Пока Марианна проходила мимо очереди, которая выстроилась вдоль стены и тянулась до самого угла улицы, на ее лице все еще блестели слезы; она улыбнулась Йозефу, с силой сжавшему ее локоть, а потом улыбнулась Рут в благодарность за то, что девушка положила ей руку на плечо.
– Нам надо поторапливаться, – сказала Рут, – уже без десяти семь, не следует заставлять их ждать.
– Мы дойдем за две минуты, – возразил Йозеф, – как раз вовремя; и здесь пахнет известкой… везде меня преследует этот запах… и запах бетона; между прочим, знаете ли вы, что гробницы были обнаружены исключительно благодаря страсти отца к взрывам; когда взрывали старую сторожевую башню, обрушился подвал и расчистил путь к этим древним черепкам; одним словом, да здравствует динамит… как тебе, кстати, понравился наш новый дядюшка, Рут? Заговорил ли в тебе голос крови, когда ты его увидела?

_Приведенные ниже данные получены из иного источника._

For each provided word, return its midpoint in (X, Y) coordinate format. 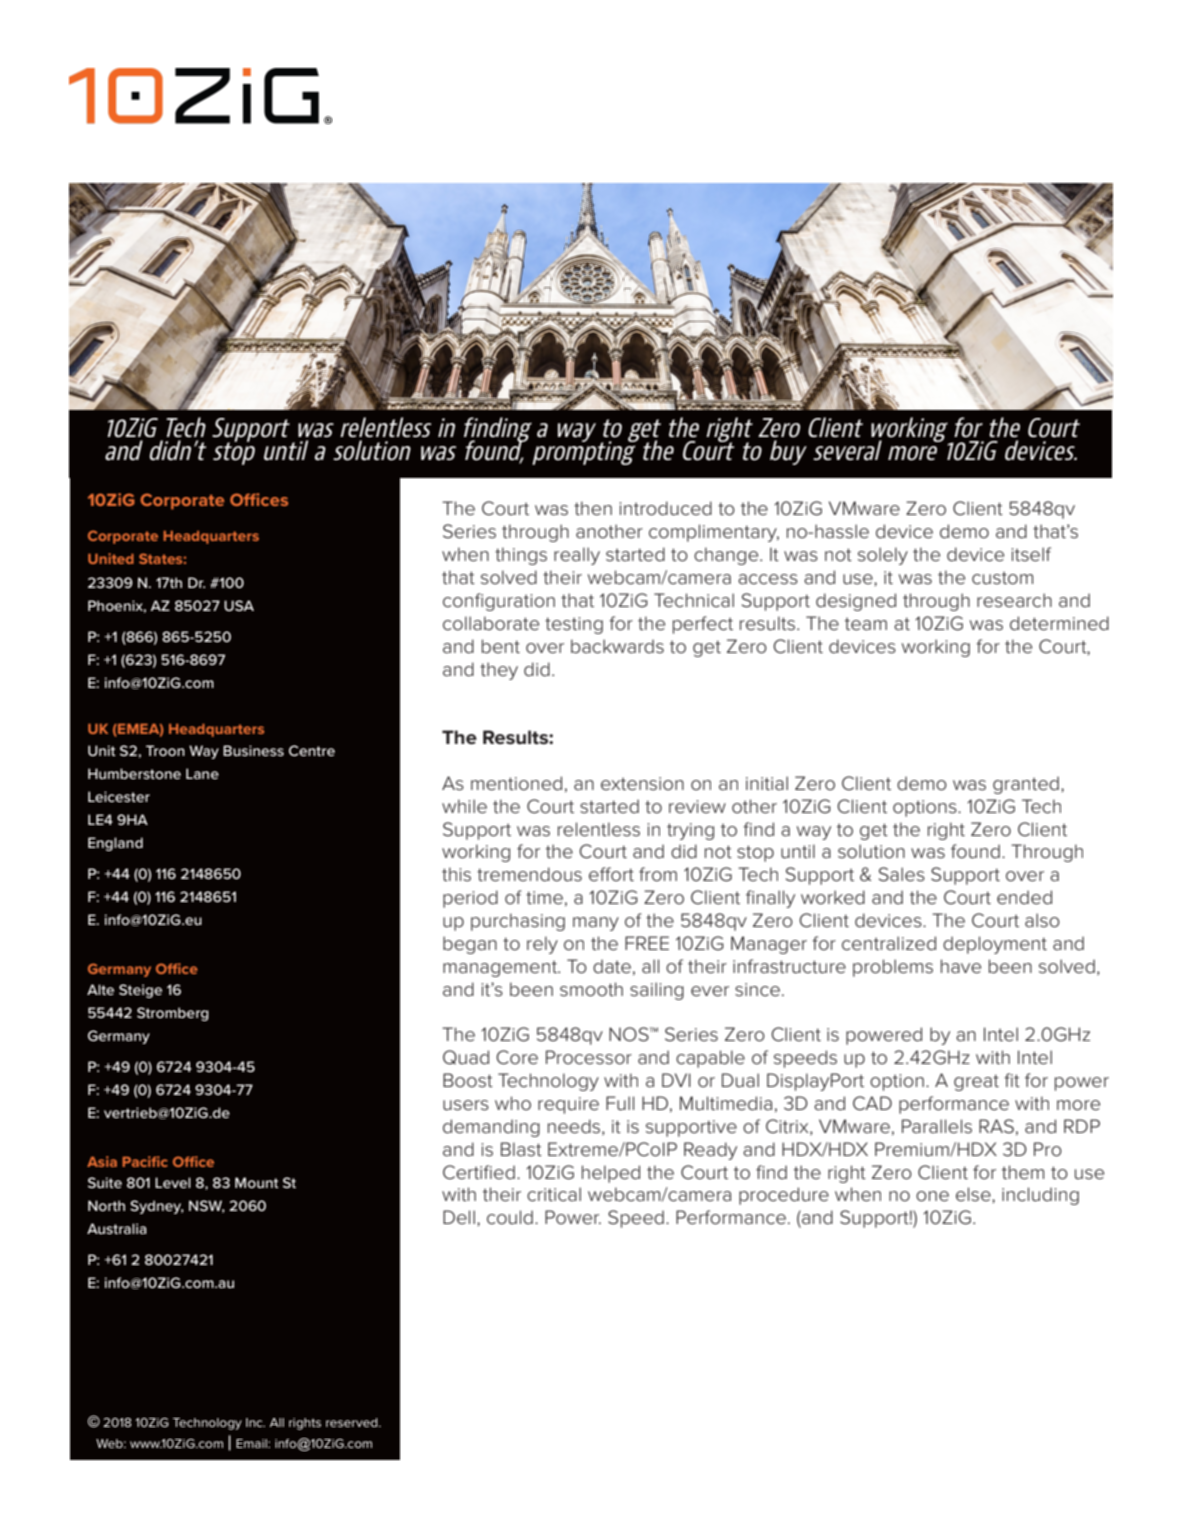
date (612, 966)
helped (611, 1174)
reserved (353, 1422)
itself (1031, 554)
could (510, 1217)
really (577, 556)
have (961, 966)
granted (1026, 785)
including (1040, 1196)
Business (253, 750)
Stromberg (173, 1014)
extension (642, 784)
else (974, 1194)
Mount (257, 1182)
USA (239, 605)
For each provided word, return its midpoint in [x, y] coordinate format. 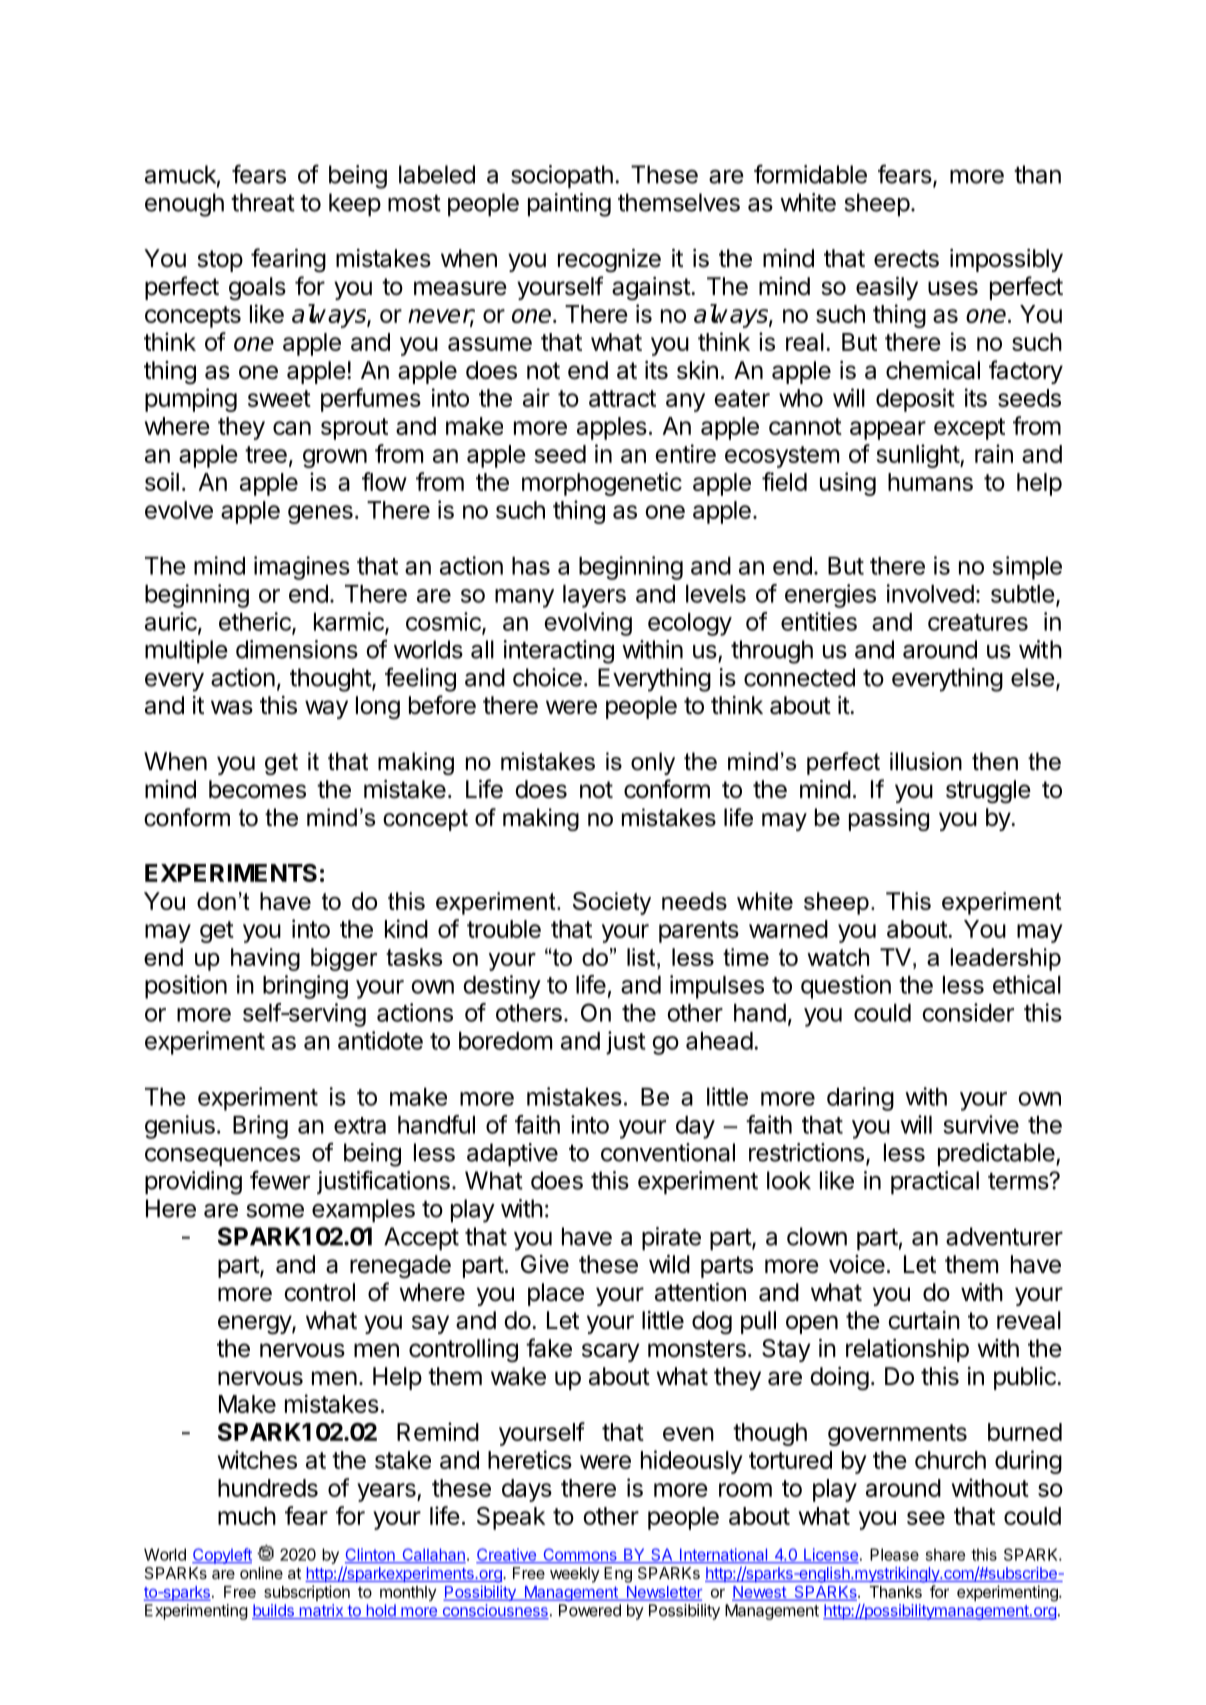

– Нет, – сказала Рут, – голос крови во мне не заговорил, но, по-моему, он славный, только немного суховатый и какой-то беспомощный… он будет жить у нас?
– Вероятно, – сказал Йозеф. – Мы тоже там будем жить, Марианна.
– Ты намерен переехать в город?
– Да, – сказал Йозеф, – я хочу изучать статику, чтобы работать потом в солидной фирме моего отца. Ты не возражаешь?
Они пересекли оживленную магистраль и свернули на сравнительно тихую улицу; Марианна остановилась у одной из витрин; отстранив Йозефа и высвободившись из объятий Рут, она вытерла слезы носовым платком; Рут в это время пригладила рукой свои волосы и одернула джемпер.
– Не знаю, достаточно ли мы элегантны, – сказала она, – мне бы не хотелось огорчать дедушку.
– Вы вполне достаточно элегантны, – успокоил ее Йозеф. – Одобряешь ли ты мой план, Марианна?
– Конечно, мне далеко не все равно, чем ты занимаешься, – сказала она, – но я верю, что изучать статику – это хорошо; весь вопрос в том, как ты намерен использовать свои знания.
– То есть строить или взрывать? Это я еще не решил, – ответил Йозеф.
– Динамит наверняка уже устарел, – сказала Рут, – я уверена, что сейчас существуют более совершенные средства. Помнишь, как радовался отец, когда ему еще разрешали взрывать? Собственно говоря, он стал таким строгим с тех пор, как ему нечего стало взрывать… Какое он произвел на тебя впечатление, Марианна? Он тебе понравился?
– Да, – ответила Марианна, – он мне очень понравился. Я думала, что он гораздо хуже, более холодный человек; ваш отец внушал мне чуть ли не страх, но как раз бояться-то его совсем и не надо; не смейтесь, в его присутствии я чувствую себя в безопасности.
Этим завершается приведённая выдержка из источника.